I Carabinieri della Compagnia di Anagni coordinati dal magg. Matteo Demartis indagano – in queste ore – sull’inquietante episodio verificatosi nella notte tra mercoledì e giovedì scorso al piano -1 del parcheggio multipiano di via della Sanità, poco fuori il centro storico; qui, un’auto – una Kia Picanto di proprietà di una famiglia anagnina – è stata presa di mira da ignoti vandali che, dopo aver infranto il finestrino posteriore, hanno gettato all’interno del materiale infiammabile provocando un piccolo incendio.

L’incedio

Immediatamente le fiamme hanno intaccato i sedili posteriori senza però riuscire a svilupparsi ulteriormente, forse a causa della mancanza di comburente dovuta alla scarsità di ossigeno all’interno dell’abitacolo, causando comunque danni ingenti alla piccola utilitaria.

Un gesto inqualificabile di vandalismo su un’auto scelta a caso o forse per via del luogo, un po’ nascosto, dove si trovava parcheggiata: “il danno si ripara, ma il gesto di gratituita cattiveria resta” ha affermato il proprietario dell’auto ad anagnia.com affliggendosi per “la patologica e inutile noia” dell’esistenza di chi ha compiuto questo gesto.

Sotto osservazione i filmati delle telecamere di videosorveglianza; dal Comune di Anagni confermano: “sono attive e funzionanti”

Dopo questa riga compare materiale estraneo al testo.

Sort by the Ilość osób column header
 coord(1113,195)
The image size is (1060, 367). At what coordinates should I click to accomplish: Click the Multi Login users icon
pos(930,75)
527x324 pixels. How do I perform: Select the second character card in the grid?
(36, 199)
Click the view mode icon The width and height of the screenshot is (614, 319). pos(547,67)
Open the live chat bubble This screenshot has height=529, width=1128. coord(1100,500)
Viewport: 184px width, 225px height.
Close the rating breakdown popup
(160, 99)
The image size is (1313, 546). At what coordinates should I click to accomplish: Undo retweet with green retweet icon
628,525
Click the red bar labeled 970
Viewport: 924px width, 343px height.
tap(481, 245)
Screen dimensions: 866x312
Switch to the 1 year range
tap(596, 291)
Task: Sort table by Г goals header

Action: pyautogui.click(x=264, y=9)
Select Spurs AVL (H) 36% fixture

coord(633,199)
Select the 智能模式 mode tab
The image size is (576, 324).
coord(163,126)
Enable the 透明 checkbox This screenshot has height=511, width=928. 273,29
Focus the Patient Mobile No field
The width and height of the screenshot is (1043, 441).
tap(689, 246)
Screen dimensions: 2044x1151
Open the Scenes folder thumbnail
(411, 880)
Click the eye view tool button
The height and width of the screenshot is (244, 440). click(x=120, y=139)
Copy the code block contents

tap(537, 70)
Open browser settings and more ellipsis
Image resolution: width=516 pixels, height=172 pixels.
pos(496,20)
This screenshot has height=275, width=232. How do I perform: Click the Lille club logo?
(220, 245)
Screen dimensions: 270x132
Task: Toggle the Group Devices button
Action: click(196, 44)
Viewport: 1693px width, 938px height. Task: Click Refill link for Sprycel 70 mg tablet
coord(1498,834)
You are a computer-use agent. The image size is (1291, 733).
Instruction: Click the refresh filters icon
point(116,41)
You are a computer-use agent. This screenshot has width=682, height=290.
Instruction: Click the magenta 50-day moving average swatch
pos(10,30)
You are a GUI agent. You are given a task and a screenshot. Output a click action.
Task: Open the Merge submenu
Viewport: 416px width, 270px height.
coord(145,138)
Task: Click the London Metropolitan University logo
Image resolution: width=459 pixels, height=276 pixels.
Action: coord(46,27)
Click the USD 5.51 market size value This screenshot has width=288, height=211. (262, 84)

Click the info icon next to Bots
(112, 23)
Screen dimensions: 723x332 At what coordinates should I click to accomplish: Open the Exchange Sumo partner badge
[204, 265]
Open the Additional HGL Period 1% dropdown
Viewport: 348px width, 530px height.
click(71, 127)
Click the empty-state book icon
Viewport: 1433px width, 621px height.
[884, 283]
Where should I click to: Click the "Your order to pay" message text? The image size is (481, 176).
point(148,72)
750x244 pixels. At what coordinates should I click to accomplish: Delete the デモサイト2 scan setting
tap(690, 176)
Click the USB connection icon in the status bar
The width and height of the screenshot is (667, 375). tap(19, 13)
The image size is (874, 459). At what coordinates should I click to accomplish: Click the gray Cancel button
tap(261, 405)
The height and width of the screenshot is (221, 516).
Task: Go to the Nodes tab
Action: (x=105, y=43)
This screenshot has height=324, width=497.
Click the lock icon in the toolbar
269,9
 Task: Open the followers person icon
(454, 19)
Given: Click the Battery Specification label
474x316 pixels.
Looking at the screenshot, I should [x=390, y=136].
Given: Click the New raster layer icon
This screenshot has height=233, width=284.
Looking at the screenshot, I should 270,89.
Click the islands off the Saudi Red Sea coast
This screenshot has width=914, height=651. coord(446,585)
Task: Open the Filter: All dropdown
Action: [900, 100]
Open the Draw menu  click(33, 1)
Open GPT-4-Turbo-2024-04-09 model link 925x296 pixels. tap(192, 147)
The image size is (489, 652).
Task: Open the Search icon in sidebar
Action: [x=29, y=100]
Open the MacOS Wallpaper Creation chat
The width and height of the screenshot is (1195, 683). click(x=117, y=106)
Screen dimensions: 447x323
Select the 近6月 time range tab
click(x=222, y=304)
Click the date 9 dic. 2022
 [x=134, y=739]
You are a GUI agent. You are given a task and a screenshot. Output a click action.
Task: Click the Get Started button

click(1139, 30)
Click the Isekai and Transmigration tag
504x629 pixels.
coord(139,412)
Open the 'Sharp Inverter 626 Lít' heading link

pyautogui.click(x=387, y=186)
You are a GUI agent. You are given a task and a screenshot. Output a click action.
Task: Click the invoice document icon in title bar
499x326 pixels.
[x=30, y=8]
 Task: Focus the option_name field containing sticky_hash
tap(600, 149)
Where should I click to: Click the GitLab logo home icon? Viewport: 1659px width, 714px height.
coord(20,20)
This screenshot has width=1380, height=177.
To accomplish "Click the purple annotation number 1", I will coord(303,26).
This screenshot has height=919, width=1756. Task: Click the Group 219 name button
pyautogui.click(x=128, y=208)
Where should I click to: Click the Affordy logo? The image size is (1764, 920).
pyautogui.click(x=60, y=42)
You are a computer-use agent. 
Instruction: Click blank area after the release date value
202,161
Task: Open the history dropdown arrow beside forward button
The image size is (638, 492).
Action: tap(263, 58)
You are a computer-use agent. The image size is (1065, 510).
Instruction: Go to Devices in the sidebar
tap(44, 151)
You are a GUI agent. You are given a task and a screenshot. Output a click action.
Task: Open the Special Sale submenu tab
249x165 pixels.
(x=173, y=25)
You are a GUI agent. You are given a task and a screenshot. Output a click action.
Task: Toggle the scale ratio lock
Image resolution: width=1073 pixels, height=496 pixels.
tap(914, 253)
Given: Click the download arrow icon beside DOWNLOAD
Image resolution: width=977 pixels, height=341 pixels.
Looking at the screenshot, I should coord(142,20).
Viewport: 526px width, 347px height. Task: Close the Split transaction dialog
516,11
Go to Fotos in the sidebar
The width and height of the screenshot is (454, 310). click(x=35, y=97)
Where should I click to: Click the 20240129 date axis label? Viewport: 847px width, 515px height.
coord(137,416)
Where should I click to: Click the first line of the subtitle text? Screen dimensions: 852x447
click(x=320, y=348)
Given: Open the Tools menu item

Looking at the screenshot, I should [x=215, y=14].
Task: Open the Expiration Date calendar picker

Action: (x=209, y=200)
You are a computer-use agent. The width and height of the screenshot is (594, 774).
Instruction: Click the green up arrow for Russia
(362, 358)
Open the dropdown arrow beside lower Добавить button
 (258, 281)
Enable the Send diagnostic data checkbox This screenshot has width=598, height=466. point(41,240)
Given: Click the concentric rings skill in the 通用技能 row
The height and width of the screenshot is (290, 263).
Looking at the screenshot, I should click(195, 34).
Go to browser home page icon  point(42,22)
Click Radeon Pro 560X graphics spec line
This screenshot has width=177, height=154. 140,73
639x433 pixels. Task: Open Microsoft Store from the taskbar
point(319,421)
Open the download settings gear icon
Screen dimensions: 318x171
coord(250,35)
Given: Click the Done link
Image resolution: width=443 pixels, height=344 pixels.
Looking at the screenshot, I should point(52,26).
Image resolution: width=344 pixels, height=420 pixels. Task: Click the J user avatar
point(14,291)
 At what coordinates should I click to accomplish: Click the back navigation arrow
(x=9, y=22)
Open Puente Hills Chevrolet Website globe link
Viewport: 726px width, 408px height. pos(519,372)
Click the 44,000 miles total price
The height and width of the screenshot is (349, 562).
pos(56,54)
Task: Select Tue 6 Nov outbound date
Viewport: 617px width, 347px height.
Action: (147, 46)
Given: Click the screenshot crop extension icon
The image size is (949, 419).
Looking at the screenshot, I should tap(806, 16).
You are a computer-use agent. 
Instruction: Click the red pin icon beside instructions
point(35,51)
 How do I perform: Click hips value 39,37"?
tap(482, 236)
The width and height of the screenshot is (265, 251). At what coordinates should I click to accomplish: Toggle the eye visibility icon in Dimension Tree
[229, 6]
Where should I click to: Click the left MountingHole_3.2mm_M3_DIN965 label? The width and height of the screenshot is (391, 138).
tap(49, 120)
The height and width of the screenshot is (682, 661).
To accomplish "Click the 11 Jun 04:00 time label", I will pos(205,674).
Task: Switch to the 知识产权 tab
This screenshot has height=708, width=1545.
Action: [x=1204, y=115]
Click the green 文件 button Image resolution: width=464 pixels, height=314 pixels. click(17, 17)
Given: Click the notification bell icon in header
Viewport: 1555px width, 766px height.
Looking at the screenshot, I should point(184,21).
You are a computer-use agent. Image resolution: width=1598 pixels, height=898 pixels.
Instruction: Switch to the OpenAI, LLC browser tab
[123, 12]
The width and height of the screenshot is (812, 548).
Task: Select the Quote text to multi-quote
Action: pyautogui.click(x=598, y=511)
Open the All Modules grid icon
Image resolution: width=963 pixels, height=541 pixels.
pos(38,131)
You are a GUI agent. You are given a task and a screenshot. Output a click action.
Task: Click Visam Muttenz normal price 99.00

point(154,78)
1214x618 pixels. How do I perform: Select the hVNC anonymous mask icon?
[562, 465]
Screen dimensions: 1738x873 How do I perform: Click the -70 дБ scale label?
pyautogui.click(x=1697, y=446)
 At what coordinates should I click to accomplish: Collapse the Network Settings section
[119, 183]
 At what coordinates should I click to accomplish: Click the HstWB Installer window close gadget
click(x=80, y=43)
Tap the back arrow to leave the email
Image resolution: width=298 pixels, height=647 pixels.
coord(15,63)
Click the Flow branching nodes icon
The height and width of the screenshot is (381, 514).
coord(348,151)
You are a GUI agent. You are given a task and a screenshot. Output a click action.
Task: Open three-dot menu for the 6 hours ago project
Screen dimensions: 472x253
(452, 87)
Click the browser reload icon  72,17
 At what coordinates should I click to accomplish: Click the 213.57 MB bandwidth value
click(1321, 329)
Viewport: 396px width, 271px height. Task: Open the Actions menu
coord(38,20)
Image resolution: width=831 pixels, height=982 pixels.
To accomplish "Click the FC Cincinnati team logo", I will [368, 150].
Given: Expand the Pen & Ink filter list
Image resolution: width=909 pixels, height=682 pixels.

Contattati telefonicamente da questo giornale, alcuni esponenti della maggioranza consigliare capitanata dal sindaco Daniele Natalia fanno sapere che, in quel luogo, le telecamere di videosorveglianza sono attive e funzionanti; è pertanto quantomeno auspicabile che chi indaga riesca a risalire in tempi brevi agli autori di questo gesto tanto sconsiderato quanto vile.